-- Exercise goal --
Each record below needs to be retyped exactly.

-- Record excerpts --
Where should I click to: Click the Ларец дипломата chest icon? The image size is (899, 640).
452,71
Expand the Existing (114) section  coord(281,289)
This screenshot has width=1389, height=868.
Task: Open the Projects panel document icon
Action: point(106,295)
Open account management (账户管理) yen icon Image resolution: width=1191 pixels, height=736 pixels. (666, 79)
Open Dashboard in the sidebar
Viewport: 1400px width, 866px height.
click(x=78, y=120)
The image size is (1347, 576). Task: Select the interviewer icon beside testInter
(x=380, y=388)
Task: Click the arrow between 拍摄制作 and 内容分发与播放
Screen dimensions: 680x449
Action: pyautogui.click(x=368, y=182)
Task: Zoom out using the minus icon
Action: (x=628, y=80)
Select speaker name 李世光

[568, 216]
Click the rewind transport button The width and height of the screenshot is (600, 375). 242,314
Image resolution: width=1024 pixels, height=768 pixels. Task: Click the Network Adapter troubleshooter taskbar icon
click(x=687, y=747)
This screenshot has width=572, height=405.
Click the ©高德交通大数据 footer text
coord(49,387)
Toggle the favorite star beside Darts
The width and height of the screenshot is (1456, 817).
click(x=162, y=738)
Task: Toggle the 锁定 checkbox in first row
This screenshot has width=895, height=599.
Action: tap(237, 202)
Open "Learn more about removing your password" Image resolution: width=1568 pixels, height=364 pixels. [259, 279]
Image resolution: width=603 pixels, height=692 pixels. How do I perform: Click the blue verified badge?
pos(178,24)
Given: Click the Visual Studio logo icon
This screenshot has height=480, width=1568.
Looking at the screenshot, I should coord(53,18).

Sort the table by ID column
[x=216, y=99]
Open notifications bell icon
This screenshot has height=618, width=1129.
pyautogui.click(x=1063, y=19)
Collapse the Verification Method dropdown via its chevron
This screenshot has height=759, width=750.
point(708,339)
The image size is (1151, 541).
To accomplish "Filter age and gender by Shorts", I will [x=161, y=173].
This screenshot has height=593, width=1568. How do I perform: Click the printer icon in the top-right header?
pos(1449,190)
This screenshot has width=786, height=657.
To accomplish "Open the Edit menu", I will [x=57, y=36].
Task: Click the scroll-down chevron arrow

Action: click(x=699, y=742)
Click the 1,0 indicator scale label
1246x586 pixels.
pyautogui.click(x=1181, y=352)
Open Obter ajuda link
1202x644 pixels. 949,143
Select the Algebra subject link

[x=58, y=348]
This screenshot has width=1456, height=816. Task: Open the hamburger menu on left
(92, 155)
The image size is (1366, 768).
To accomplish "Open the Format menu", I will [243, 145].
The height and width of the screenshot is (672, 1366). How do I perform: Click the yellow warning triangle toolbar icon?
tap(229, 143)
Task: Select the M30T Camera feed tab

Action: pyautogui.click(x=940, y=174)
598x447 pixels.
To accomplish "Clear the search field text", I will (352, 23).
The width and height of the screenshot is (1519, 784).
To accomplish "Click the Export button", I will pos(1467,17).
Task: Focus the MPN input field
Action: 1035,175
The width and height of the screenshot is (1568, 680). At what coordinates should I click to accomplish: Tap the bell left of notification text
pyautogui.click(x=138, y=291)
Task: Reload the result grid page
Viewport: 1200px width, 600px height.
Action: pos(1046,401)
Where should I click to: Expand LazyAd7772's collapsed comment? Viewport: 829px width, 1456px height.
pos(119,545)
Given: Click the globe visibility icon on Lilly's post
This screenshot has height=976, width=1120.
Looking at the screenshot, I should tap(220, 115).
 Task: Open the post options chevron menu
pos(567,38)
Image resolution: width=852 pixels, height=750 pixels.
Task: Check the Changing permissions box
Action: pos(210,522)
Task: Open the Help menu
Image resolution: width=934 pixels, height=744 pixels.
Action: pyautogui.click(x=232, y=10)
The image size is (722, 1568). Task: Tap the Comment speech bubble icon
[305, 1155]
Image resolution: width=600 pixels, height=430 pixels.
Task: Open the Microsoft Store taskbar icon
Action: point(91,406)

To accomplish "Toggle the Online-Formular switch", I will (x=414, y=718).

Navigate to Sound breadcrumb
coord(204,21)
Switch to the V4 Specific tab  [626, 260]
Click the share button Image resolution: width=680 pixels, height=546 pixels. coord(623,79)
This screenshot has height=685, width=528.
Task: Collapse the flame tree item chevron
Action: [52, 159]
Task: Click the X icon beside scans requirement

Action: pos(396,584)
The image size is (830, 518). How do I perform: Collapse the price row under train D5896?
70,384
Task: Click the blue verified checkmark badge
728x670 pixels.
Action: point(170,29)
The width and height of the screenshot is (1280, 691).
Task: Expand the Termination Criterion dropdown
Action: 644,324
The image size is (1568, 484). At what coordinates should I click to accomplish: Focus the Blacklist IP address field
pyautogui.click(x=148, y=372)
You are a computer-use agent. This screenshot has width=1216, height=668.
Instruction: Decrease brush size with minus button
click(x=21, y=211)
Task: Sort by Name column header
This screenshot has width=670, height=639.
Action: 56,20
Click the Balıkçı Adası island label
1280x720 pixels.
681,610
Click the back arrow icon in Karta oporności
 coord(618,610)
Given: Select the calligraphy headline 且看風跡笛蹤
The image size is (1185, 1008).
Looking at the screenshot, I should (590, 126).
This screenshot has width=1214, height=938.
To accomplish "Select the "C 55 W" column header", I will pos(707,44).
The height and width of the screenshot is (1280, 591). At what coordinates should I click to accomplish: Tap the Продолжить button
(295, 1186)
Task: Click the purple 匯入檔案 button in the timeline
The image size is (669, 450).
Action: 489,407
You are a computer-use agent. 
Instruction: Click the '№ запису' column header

-- Result below --
Where should I click to: Click the Ларец дипломата chest icon? The image size is (899, 640).
452,71
Expand the Existing (114) section  coord(281,289)
This screenshot has width=1389, height=868.
Task: Open the Projects panel document icon
Action: point(106,295)
Open account management (账户管理) yen icon Image resolution: width=1191 pixels, height=736 pixels. (666, 79)
Open Dashboard in the sidebar
Viewport: 1400px width, 866px height.
click(x=78, y=120)
The image size is (1347, 576). Task: Select the interviewer icon beside testInter
(x=380, y=388)
Task: Click the arrow between 拍摄制作 and 内容分发与播放
Screen dimensions: 680x449
Action: pyautogui.click(x=368, y=182)
Task: Zoom out using the minus icon
Action: (x=628, y=80)
Select speaker name 李世光

[568, 216]
Click the rewind transport button The width and height of the screenshot is (600, 375). 242,314
Image resolution: width=1024 pixels, height=768 pixels. Task: Click the Network Adapter troubleshooter taskbar icon
click(x=687, y=747)
This screenshot has width=572, height=405.
Click the ©高德交通大数据 footer text
coord(49,387)
Toggle the favorite star beside Darts
The width and height of the screenshot is (1456, 817).
click(x=162, y=738)
Task: Toggle the 锁定 checkbox in first row
This screenshot has width=895, height=599.
Action: tap(237, 202)
Open "Learn more about removing your password" Image resolution: width=1568 pixels, height=364 pixels. [259, 279]
Image resolution: width=603 pixels, height=692 pixels. How do I perform: Click the blue verified badge?
pos(178,24)
Given: Click the Visual Studio logo icon
This screenshot has height=480, width=1568.
Looking at the screenshot, I should coord(53,18).

Sort the table by ID column
[x=216, y=99]
Open notifications bell icon
This screenshot has height=618, width=1129.
pyautogui.click(x=1063, y=19)
Collapse the Verification Method dropdown via its chevron
This screenshot has height=759, width=750.
point(708,339)
The image size is (1151, 541).
To accomplish "Filter age and gender by Shorts", I will [x=161, y=173].
This screenshot has height=593, width=1568. How do I perform: Click the printer icon in the top-right header?
pos(1449,190)
This screenshot has width=786, height=657.
To accomplish "Open the Edit menu", I will [x=57, y=36].
Task: Click the scroll-down chevron arrow

Action: click(x=699, y=742)
Click the 1,0 indicator scale label
1246x586 pixels.
pyautogui.click(x=1181, y=352)
Open Obter ajuda link
1202x644 pixels. 949,143
Select the Algebra subject link

[x=58, y=348]
This screenshot has width=1456, height=816. Task: Open the hamburger menu on left
(92, 155)
The image size is (1366, 768).
To accomplish "Open the Format menu", I will [243, 145].
The height and width of the screenshot is (672, 1366). How do I perform: Click the yellow warning triangle toolbar icon?
tap(229, 143)
Task: Select the M30T Camera feed tab

Action: pyautogui.click(x=940, y=174)
598x447 pixels.
To accomplish "Clear the search field text", I will (352, 23).
The width and height of the screenshot is (1519, 784).
To accomplish "Click the Export button", I will pos(1467,17).
Task: Focus the MPN input field
Action: 1035,175
The width and height of the screenshot is (1568, 680). At what coordinates should I click to accomplish: Tap the bell left of notification text
pyautogui.click(x=138, y=291)
Task: Reload the result grid page
Viewport: 1200px width, 600px height.
Action: pos(1046,401)
Where should I click to: Expand LazyAd7772's collapsed comment? Viewport: 829px width, 1456px height.
pos(119,545)
Given: Click the globe visibility icon on Lilly's post
This screenshot has height=976, width=1120.
Looking at the screenshot, I should tap(220, 115).
 Task: Open the post options chevron menu
pos(567,38)
Image resolution: width=852 pixels, height=750 pixels.
Task: Check the Changing permissions box
Action: pos(210,522)
Task: Open the Help menu
Image resolution: width=934 pixels, height=744 pixels.
Action: pyautogui.click(x=232, y=10)
The image size is (722, 1568). Task: Tap the Comment speech bubble icon
[305, 1155]
Image resolution: width=600 pixels, height=430 pixels.
Task: Open the Microsoft Store taskbar icon
Action: point(91,406)

To accomplish "Toggle the Online-Formular switch", I will (x=414, y=718).

Navigate to Sound breadcrumb
coord(204,21)
Switch to the V4 Specific tab  [626, 260]
Click the share button Image resolution: width=680 pixels, height=546 pixels. coord(623,79)
This screenshot has height=685, width=528.
Task: Collapse the flame tree item chevron
Action: [52, 159]
Task: Click the X icon beside scans requirement

Action: pos(396,584)
The image size is (830, 518). How do I perform: Collapse the price row under train D5896?
70,384
Task: Click the blue verified checkmark badge
728x670 pixels.
Action: point(170,29)
The width and height of the screenshot is (1280, 691).
Task: Expand the Termination Criterion dropdown
Action: 644,324
The image size is (1568, 484). At what coordinates should I click to accomplish: Focus the Blacklist IP address field
pyautogui.click(x=148, y=372)
You are a computer-use agent. This screenshot has width=1216, height=668.
Instruction: Decrease brush size with minus button
click(x=21, y=211)
Task: Sort by Name column header
This screenshot has width=670, height=639.
Action: 56,20
Click the Balıkçı Adası island label
1280x720 pixels.
681,610
Click the back arrow icon in Karta oporności
 coord(618,610)
Given: Select the calligraphy headline 且看風跡笛蹤
The image size is (1185, 1008).
Looking at the screenshot, I should (590, 126).
This screenshot has width=1214, height=938.
To accomplish "Select the "C 55 W" column header", I will pos(707,44).
The height and width of the screenshot is (1280, 591). At what coordinates should I click to accomplish: Tap the Продолжить button
(295, 1186)
Task: Click the purple 匯入檔案 button in the timeline
The image size is (669, 450).
Action: 489,407
You are a computer-use agent. 
Instruction: Click the '№ запису' column header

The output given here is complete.